Foto: Universal Music
Jacob Alon
Ein Faun? Ein Elf? Nein, Jacob!
Seine Lieder wirken, als seien sie der Zeit enthoben: intim und zugleich von einer eigentümlichen Wucht, getragen von einer Stimme, die sich zwischen Zerbrechlichkeit und Nachdruck bewegt.
Jacob Alons Musik lebt vom Erzählen – von Geschichten, die nicht auf große Gesten angewiesen sind, sondern ihre Wirkung im Leisen, Unausgesprochenen entfalten. Komplexes Gitarrenspiel, poetische Texte und ein Gesang von eindringlicher Intensität verbinden sich zu einem Klangbild, das ebenso unmittelbar wie rätselhaft wirkt.

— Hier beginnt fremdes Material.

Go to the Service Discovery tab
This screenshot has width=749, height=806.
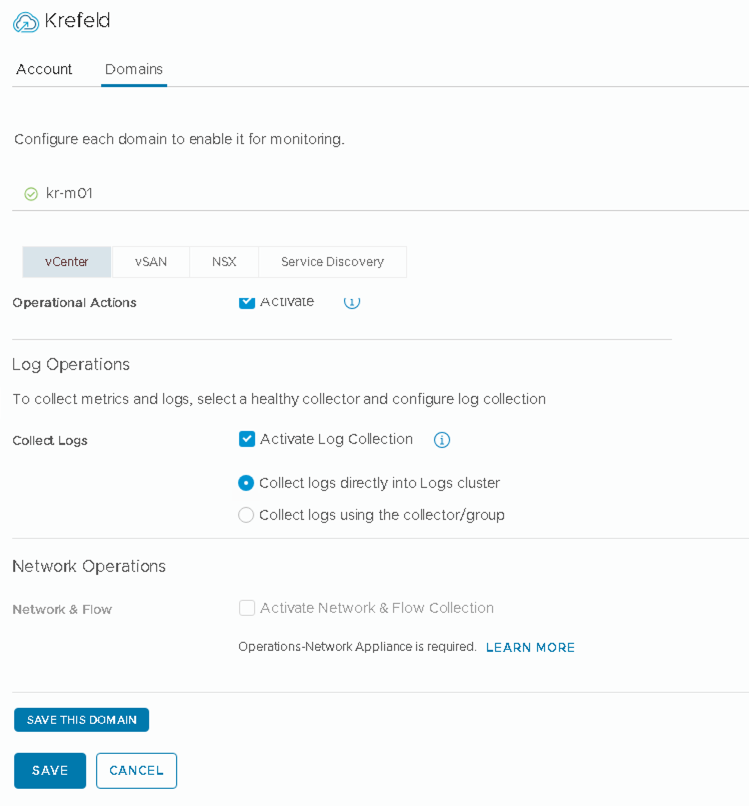point(332,262)
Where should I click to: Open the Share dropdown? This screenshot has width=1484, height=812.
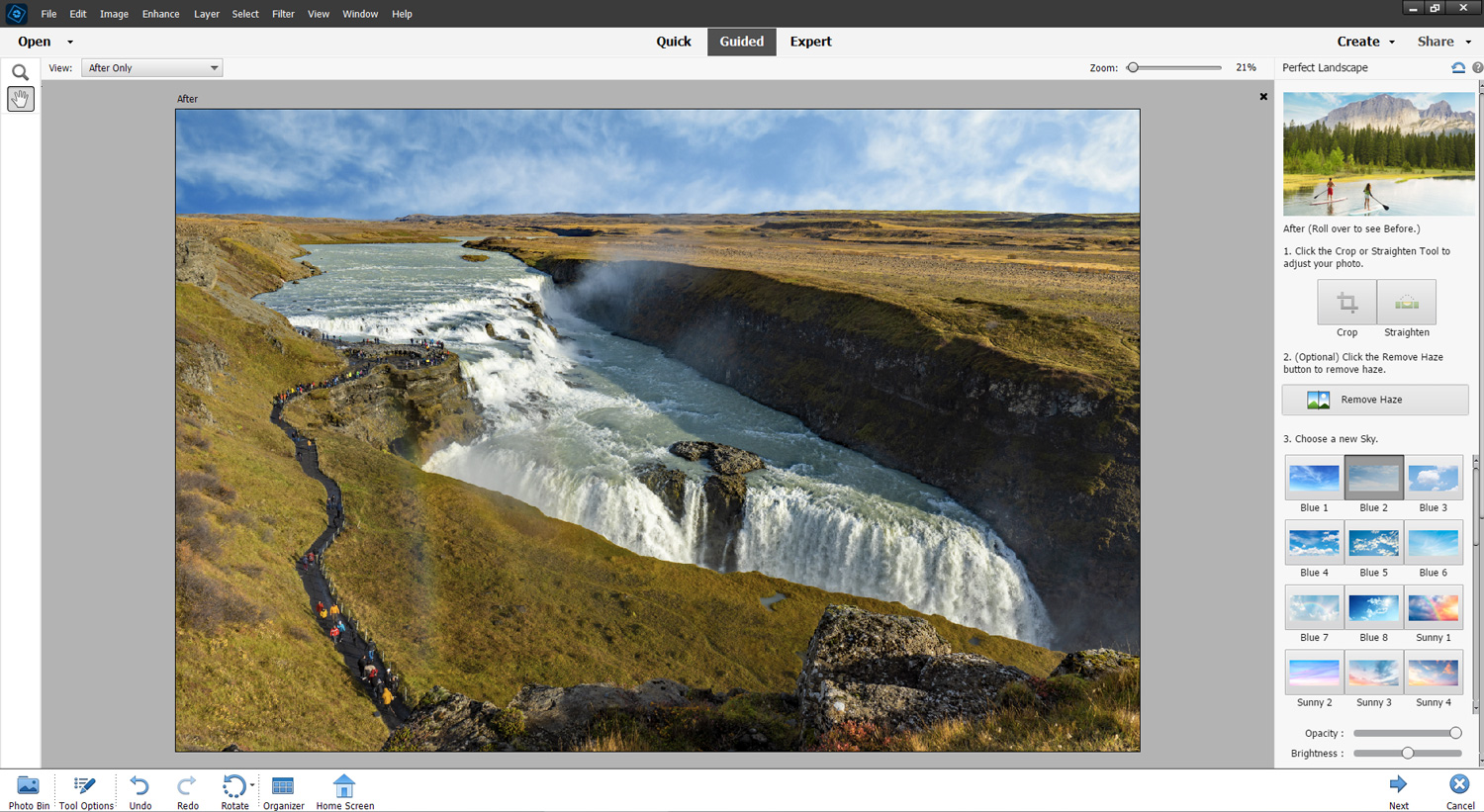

Vergleiche mit Jeff Buckley oder Rufus Wainwright mögen als Orientierung dienen, greifen jedoch schnell zu kurz: Alon entwickelt daraus eine ganz eigene Sprache, in der sich zeitgenössischer britischer Folk mit einer beinahe zeitlosen Melancholie verbindet. So entsteht Musik, die nicht einfach verklingt, sondern nachhallt – als hätte sie etwas über die menschliche Einsamkeit zu erzählen, das man längst zu kennen glaubte und dennoch erst jetzt hört. Und die ist am 2.9. in der Passionskirche live zu erleben.